Characters
Character variables (type char) are typically 1 byte, enough to hold 256 values (see Appendix C). A char can be interpreted as a small number (0-255) or as a member of the ASCII set. ASCII stands for the American Standard Code for Information Interchange. The ASCII character set and its ISO (International Standards Organization) equivalent are a way to encode all the letters, numerals, and punctuation marks.
NOTE
Computers do not know about letters, punctuation, or sentences. All they understand are numbers. In fact, all they really know about is whether a sufficient amount of electricity is at a particular junction of wires.

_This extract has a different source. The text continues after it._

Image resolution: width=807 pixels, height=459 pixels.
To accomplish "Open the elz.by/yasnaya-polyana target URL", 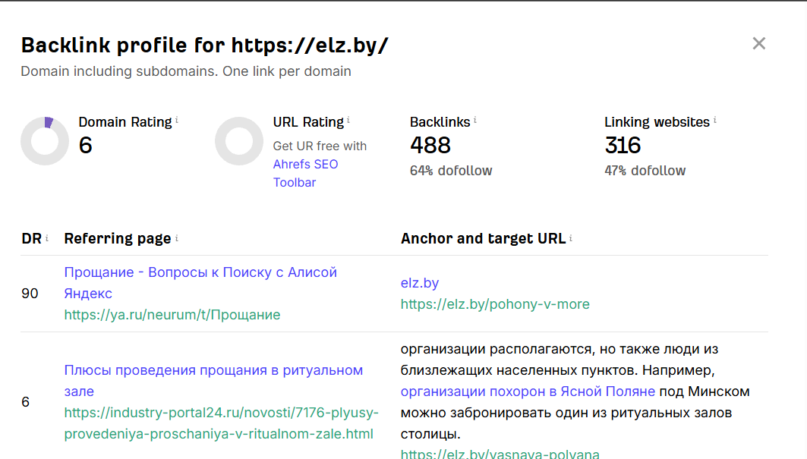I will pos(500,454).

If so, it is represented symbolically as a 1; if not, it is represented as a 0. By grouping ones and zeros, the computer is able to generate patterns that can be interpreted as numbers, and these, in turn, can be assigned to letters and punctuation.

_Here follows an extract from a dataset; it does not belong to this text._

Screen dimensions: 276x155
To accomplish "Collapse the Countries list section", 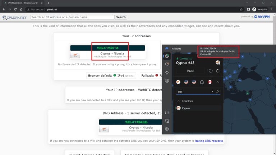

In the ASCII code, the lowercase letter "a" is assigned the value 97. All the lower- and uppercase letters, all the numerals, and all the punctuation marks are assigned values between 1 and 128. An additional 128 marks and symbols are reserved for use by the computer maker, although the IBM extended character set has become something of a standard.
NOTE
ASCII is usually pronounced "Ask-ee."
Characters and Numbers
When you put a character, for example, "a," into a char variable, what really is there is a number between 0 and 255. The compiler knows, however, how to translate back and forth between characters (represented by a single quotation mark and then a letter, numeral, or punctuation mark, followed by a closing single quotation mark) and one of the ASCII values.
The value/letter relationship is arbitrary; there is no particular reason that the lowercase "a" is assigned the value 97. As long as everyone (your keyboard, compiler, and screen) agrees, no problem occurs. It is important to realize, however, that a big difference exists between the value 5 and the character "5". The latter is actually valued at 53, much as the letter "a" is valued at 97. This is illustrated in Listing 3.6.

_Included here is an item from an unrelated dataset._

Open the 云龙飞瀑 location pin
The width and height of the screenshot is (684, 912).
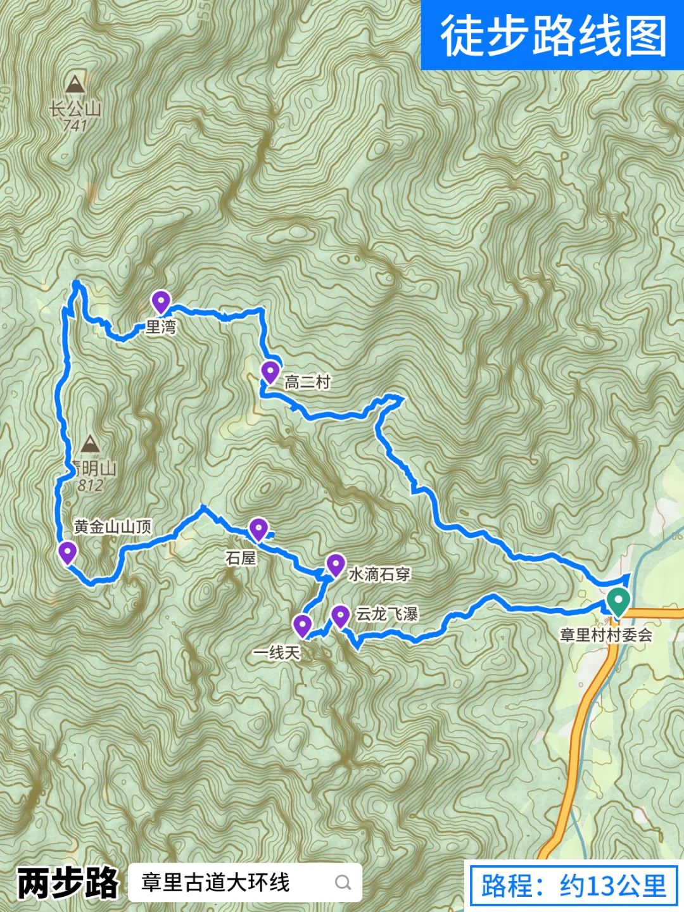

Listing 3.6 Printing Characters Based on Numbers
0: #include <iostream> 1: int main() 2: { 3: for (int i = 32; i<128; i++) 4: std::cout << (char) i; 5: return 0; 6: } !"#$%&'()*+,-./0123456789:;<=>?@ABCDEFGHIJKLMNOPQRSTUVWXYZ[\]^_`abcdefghijklmno pqrstuvwxyz{|}~_
This simple program prints the character values for the integers 32 through 127.
Special Printing Characters
The C++ compiler recognizes some special characters for formatting. Table 3.2 shows the most common ones. You put these into your code by typing the backslash (called the escape character), followed by the character. Thus, to put a tab character into your code, you would enter a single quotation mark, the slash, the letter t, and then a closing single quotation mark:
char tabCharacter = `\t';
This example declares a char variable (tabCharacter) and initializes it with the character value \t, which is recognized as a tab. The special printing characters are used when printing either to the screen or to a file or other output device.
An escape character changes the meaning of the character that follows it. For example, normally the character n means the letter n, but when it is preceded by the escape character (\) it means new line.
Table 3.2 The Escape Characters
Character |
What It Means |
---|---|
\a |
Bell (alert) |
\b |
Backspace |
\f |
Form feed |
\n |
New line |
\r |
Carriage return |
\t |
Tab |
\v |
Vertical tab |
\' |
Single quote |
\" |
Double quote |
\? |
Question mark |
\\ |
Backslash |
\000 |
Octal notation |
\xhhh |
Hexadecimal |